If you have a look at the list of applications put out every year by the Department very few are knocked back. Most are only submitted because of the blanket rules on age not particular significance.
It has to be of particular NATIONAL cultural significance. Your time at the Museum no doubt involved you in giving expert advice.
I had a long meeting with the head of the permit section and 3 board members and, for public servants, (to do with an aircraft) I was very surprised by the pragmatic approach.
I remember his words "We live in a global village. This year we imported far more "significant" vehicles from other countries than we exported. Because we are a small but relatively wealthy country the flow of historic items, artwork and other ephemera is quite heavily on the inbound side of the ledger"
"Our task is to protect things of genuine national significance. National "interest" is quite different to national "significance". "Interest" is usually related to time and place and eventually fades. "Significance" is forever a part of our nation. Just because it is old, even if it is a one-off, does not mean it has great significance to the entire nation other than for family members or enthusiasts. We have many attempted blocks on export of artwork by famous Australian painters who may have done several hundred or even thousand, paintings in their lifetime which will be unlikely to succeed."
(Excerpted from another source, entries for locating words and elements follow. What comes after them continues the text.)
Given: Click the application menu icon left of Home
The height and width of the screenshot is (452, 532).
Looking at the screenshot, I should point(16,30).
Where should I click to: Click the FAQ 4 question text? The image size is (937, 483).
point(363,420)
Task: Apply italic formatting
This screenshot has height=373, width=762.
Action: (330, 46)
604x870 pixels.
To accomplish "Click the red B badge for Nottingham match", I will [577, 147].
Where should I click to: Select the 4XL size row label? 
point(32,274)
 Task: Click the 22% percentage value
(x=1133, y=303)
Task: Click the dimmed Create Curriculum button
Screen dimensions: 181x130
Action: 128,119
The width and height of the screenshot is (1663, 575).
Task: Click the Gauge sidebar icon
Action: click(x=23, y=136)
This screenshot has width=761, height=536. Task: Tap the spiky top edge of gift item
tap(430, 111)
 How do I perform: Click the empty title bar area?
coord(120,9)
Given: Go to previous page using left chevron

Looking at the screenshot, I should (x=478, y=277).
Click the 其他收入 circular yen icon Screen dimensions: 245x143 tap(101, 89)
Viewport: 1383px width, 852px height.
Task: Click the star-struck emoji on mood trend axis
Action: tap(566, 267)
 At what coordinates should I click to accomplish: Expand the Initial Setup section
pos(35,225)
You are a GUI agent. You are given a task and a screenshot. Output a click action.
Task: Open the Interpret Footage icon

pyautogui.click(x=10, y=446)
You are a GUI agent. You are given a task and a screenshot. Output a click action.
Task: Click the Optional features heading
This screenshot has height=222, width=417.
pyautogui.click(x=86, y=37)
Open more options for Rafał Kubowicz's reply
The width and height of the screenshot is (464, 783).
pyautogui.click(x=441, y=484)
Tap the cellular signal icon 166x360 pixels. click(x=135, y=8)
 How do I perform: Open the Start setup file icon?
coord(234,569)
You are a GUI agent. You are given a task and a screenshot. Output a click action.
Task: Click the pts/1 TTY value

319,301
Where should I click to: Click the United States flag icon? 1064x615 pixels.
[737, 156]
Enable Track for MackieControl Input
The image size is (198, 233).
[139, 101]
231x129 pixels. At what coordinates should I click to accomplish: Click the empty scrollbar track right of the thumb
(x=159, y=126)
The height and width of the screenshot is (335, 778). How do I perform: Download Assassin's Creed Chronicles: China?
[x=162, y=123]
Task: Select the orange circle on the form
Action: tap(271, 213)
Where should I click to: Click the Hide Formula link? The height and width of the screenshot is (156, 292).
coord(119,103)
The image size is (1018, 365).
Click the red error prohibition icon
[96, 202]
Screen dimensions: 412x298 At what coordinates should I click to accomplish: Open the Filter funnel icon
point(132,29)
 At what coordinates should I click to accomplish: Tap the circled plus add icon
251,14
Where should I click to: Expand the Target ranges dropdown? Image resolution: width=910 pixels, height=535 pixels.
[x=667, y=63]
"We also live in a democracy where if a government (acting for all the people) wants to restrict or seize private property it must fairly compensate the owner. The Act only allows us to prevent the export of nationally significant items, we have no say on the use, sale or even destruction of the property if it stays in Australia. If the government really wants it they must buy it at a fair price.
It does not happen often but where export blocks under the Act have had serious legal appeal, reversal of our decision is more than likely. This sometimes has resulted in the Government buying the item at a high price to prevent its export for cultural and no-doubt political reasons"
Back to the GAZ:
I have no idea of the history of the GAZ but I suspect it was recovered from the side of the road, used by 3RAR and brought back from Korea. Shot Colonels and critical secret papers, not to mention .50 calibre holes from a unit that had no .50 calibre weapons raise eyebrows. Its fate was to be stored, sold and eventually scrapped like thousands of similar items brought back from numerous wars i.e. no national significance.
To be export-blocked it would have to be the very GAZ (not an identical vehicle) Private Fred Flintstone VC shot the Chinese driver, loaded it up with 3 wounded mates and charged under heavy fire through enemy lines to save them.
Last edited by Lang; 29-09-24 at 03:22.